═════ Data ═════

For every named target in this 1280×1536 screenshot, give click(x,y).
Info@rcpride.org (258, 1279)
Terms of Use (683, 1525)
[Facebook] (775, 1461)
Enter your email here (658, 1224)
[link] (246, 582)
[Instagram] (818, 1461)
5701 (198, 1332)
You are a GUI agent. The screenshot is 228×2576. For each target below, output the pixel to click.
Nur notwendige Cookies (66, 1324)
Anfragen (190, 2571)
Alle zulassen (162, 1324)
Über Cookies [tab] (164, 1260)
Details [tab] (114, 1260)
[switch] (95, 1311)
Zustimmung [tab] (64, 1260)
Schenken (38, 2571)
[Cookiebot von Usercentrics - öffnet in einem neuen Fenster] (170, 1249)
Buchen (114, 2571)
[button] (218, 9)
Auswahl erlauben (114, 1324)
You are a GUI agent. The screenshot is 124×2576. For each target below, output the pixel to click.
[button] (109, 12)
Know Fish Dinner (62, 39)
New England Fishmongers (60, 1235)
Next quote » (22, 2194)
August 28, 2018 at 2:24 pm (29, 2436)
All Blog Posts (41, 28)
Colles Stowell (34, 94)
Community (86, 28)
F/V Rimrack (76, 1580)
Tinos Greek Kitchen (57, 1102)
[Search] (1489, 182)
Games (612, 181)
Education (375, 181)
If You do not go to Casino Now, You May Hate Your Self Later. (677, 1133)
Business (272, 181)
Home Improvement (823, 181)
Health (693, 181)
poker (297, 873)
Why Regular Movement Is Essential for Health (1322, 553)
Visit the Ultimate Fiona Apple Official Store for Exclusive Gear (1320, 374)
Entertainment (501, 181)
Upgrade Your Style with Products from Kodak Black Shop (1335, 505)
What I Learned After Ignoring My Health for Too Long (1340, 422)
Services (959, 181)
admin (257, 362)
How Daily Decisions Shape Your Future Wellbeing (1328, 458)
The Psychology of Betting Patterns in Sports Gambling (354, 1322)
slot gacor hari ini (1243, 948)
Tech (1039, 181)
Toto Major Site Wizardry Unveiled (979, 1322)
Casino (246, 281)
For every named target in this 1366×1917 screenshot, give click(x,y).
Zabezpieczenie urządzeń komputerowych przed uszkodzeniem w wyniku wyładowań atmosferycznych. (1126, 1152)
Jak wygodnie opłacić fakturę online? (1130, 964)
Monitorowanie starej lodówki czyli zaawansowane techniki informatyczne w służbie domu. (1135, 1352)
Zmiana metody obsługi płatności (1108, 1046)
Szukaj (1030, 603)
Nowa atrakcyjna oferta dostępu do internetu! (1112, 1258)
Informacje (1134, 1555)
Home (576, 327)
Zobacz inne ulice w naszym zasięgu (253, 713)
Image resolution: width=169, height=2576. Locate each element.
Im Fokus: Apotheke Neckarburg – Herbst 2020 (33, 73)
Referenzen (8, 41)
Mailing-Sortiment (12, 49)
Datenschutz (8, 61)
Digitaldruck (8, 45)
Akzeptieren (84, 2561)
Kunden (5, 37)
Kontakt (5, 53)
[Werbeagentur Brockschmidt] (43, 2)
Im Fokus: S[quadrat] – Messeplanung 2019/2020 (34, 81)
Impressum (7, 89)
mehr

═════

> [Work required] Please copy the line that contains "Kunden (5, 37)" and each line after it through the end of the records, exactly, and no other lines.

> [Final answer]
Kunden (5, 37)
Kontakt (5, 53)
[Werbeagentur Brockschmidt] (43, 2)
Im Fokus: S[quadrat] – Messeplanung 2019/2020 (34, 81)
Impressum (7, 89)
mehr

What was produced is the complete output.